The gowns themselves, though retaining the same appearance as before, full skirts, no trains, big sleeves, and split to show the under-gown, have the top part of the gown covering the bosom made of a separate material, as, for instance, a gown of fine cloth will have collar and yoke of velvet.

Women wear neat linen caps, made very plain and close to the head, with small ear-pieces.

On the shoulders there is a fashion of wearing kerchiefs of linen or silk, white as a rule; white, in fact, is frequently used for dresses, both for men and women.

The custom of carrying small posies of flowers comes in, and it is interesting to see the Queen, in her portrait by Antonio More, carrying a bunch of violets arranged exactly as the penny bunches sold now in our streets.

There was, in most dresses, a great profusion of gold buttons, and the wearing of gold chains was common—in fact, a gold chain about the neck for a man, and a gold chain girdle for a woman, were part of the ordinary everyday dress.

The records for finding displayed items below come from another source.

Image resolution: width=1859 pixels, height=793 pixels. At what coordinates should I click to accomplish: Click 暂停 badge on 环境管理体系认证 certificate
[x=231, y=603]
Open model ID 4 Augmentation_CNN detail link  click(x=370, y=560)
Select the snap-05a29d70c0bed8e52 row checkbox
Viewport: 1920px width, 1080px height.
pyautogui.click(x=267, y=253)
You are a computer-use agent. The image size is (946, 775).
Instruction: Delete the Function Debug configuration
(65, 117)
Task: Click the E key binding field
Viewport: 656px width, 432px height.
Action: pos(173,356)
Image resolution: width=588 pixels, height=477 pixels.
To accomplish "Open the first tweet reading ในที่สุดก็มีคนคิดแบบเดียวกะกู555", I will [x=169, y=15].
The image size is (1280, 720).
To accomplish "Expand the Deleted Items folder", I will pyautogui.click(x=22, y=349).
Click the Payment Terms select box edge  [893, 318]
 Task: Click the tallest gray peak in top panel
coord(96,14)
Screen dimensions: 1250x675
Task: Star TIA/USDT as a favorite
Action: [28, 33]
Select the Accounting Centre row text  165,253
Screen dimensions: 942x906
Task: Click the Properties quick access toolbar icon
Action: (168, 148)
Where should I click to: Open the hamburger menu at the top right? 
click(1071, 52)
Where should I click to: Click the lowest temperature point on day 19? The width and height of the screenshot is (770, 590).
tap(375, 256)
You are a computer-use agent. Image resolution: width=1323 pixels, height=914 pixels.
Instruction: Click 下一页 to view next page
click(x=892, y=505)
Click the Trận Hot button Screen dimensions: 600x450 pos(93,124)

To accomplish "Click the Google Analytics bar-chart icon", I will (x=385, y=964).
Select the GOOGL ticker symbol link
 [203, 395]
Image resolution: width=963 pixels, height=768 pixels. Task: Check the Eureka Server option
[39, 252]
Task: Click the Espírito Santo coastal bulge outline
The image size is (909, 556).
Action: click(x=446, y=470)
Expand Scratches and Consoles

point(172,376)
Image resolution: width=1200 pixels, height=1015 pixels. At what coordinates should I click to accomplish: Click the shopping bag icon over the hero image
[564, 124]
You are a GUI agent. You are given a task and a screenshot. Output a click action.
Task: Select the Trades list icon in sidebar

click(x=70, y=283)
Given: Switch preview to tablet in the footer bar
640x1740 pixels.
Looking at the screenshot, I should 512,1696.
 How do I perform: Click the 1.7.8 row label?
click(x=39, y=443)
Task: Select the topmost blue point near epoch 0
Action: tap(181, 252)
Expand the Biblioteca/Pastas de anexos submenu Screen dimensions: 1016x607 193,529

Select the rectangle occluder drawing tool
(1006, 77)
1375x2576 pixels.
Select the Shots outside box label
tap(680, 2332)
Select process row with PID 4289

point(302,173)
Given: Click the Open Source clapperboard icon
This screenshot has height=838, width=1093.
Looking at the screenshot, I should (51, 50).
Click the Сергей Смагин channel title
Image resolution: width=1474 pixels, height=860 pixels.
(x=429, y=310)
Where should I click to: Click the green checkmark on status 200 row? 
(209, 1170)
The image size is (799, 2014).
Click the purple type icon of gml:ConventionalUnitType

You will realize that to one born in the reign of Henry VIII. the appearance of people now was very different, and, to anyone as far away as we are now, the intervening reigns of Edward and Mary are interesting as showing the wonderful quiet change that could take place in those few years, and alter man’s exterior from the appearance of a playing-card, stiff, square, blob-footed, to the doublet and hose person with a cart-wheel of a ruff, which recalls to us Elizabethan dress.